Le ministère suisse de la Justice a annoncé mardi qu'il était opposé à une libération provisoire de Roman Polanski et a recommandé au Tribunal pénal fédéral de Bellinzone, chargé de statuer, de rejeter le recours du cinéaste détenu en Suisse depuis dix jours.

«Nous avons demandé hier (lundi) au Tribunal pénal fédéral de Bellinzone de rejeter le recours de M. Polanski», a expliqué à l'AFP un porte-parole du ministère, Folco Galli.

«L'argument principal est que nous sommes persuadés qu'il existe un grand danger de fuite» en dehors du territoire suisse, a ajouté M. Galli, insistant sur le fait que, «même avec une liberté sous caution, il n'est pas garanti que M. Polanski restera dans la Confédération».

Les avocats de Roman Polanski, 76 ans, arrêté le 26 septembre à son arrivée en Suisse sur mandat d'arrêt américain, ont déposé le 29 septembre un premier recours auprès du Tribunal de Bellinzone sur le «mandat d'arrêt en vue d'extradition», assorti d'une demande de mise en liberté provisoire.

Le même jour, ils ont déposé un deuxième recours auprès du ministère de la Justice, lui demandant de «reconsidérer l'arrestation» elle-même, a précisé M. Galli.

Étant donné que les deux recours sont motivés par les mêmes arguments, le ministère suisse a estimé «inutile» de statuer sur la demande déposée auprès de ses services, a-t-il souligné.

Le Tribunal tessinois est donc désormais la seule instance à devoir se prononcer sur le recours de M. Polanski, recherché par la justice américaine à la suite d'une procédure ouverte en 1977 pour des «relations sexuelles illégales» avec une mineure âgée de 13 ans.

Récemment interrogée par l'AFP, la secrétaire générale du Tribunal de Bellinzone, Mascia Gregori Al-Barafi, est restée vague quant au délai qui s'écoulera avant que les juges ne rendent leur décision.

«Cela peut aller très vite, voire 10 jours.
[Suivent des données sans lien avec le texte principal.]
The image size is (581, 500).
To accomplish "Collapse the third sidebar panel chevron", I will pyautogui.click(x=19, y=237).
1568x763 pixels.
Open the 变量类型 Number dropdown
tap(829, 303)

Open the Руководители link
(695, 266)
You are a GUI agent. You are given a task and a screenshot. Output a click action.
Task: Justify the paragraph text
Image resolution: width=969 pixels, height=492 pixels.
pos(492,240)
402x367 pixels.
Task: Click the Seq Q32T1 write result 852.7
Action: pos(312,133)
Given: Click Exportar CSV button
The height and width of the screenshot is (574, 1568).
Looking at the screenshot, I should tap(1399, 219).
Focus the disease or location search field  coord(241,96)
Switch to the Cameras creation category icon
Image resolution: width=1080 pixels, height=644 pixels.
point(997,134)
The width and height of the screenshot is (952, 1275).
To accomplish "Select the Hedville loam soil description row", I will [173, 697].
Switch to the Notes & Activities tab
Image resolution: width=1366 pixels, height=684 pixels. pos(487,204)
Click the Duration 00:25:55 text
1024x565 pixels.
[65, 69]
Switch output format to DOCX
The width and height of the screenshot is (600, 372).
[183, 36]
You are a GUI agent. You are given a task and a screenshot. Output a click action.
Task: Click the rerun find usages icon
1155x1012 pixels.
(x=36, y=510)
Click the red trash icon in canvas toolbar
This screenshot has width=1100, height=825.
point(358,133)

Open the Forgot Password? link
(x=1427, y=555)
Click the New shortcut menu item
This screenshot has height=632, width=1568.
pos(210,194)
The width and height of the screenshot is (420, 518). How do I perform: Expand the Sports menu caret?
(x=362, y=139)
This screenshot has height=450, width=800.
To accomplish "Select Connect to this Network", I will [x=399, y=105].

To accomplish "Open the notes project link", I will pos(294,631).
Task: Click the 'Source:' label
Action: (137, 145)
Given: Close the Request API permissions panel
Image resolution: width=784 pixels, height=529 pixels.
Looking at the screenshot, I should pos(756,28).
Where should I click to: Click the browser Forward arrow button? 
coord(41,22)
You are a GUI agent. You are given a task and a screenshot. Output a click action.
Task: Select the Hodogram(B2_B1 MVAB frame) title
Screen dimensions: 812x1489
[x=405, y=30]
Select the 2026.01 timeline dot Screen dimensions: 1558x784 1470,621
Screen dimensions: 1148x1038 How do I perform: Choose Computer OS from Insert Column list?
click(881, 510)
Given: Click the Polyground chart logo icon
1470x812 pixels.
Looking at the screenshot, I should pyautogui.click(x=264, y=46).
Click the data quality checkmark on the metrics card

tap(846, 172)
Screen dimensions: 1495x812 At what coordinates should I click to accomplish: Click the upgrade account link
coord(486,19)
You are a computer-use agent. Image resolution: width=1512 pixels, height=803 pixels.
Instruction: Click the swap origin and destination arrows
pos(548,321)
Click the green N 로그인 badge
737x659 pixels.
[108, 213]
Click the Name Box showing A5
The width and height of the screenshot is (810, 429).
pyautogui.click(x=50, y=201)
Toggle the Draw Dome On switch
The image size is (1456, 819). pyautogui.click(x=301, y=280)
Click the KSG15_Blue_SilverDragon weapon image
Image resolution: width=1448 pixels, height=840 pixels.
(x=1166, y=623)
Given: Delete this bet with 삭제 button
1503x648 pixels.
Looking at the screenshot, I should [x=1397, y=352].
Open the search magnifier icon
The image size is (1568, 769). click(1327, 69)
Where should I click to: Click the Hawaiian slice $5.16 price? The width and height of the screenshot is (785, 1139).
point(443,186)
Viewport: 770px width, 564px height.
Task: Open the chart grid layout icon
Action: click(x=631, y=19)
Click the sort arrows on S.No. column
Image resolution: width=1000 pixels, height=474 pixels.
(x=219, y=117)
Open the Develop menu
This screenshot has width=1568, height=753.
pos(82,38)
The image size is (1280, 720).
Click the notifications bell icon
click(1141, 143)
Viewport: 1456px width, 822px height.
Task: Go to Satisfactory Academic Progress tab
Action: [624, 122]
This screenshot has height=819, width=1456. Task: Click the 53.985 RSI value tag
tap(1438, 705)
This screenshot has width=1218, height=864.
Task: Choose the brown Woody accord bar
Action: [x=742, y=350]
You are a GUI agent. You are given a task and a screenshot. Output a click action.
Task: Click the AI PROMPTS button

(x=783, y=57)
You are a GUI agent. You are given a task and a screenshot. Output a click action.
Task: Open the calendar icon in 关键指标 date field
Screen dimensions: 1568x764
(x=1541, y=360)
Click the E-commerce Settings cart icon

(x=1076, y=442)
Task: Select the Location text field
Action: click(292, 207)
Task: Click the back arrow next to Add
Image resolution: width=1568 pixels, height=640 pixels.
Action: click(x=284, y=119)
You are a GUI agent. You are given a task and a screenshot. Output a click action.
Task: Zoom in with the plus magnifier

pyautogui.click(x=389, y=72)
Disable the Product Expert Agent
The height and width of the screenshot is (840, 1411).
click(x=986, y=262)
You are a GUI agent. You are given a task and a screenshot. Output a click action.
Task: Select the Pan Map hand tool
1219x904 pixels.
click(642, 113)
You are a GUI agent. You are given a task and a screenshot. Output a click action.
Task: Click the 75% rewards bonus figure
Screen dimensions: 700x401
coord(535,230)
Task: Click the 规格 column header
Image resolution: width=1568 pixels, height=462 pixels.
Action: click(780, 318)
Mais cela dépend des cas», a-t-elle expliqué.
Une fois la décision connue, M. Polanski pourra faire appel.

Réagissant à la recommandation du ministère suisse, les avocats français de Roman Polanski ont rejeté l'argument selon lequel le cinéaste récompensé par l'Oscar du meilleur réalisateur (2003) et la Palme d'Or à Cannes (2002) pour Le Pianiste, ne resterait pas en Suisse si la liberté provisoire lui était accordée dans l'attente d'une décision sur son extradition aux États-Unis.

«M. Polanski s'engage à ne pas quitter le territoire suisse durant toute la procédure d'extradition et à respecter toutes les obligations qui pourraient lui être imposées pour garantir cet engagement», ont répété maîtres Hervé Temime et Georges Kiejman, dans un communiqué.

Ils ont précisé que l'avocat suisse de Roman Polanski ferait «connaître ses observations pour permettre au Tribunal de Bellinzone de prendre sa décision en toute connaissance de cause».

Bien que le réalisateur possède un chalet en Suisse à Gstaad où il pourrait demeurer au cours de la procédure, Berne a d'ores et déjà prévenu la semaine dernière qu'une liberté provisoire était «exceptionnelle» dans la Confédération.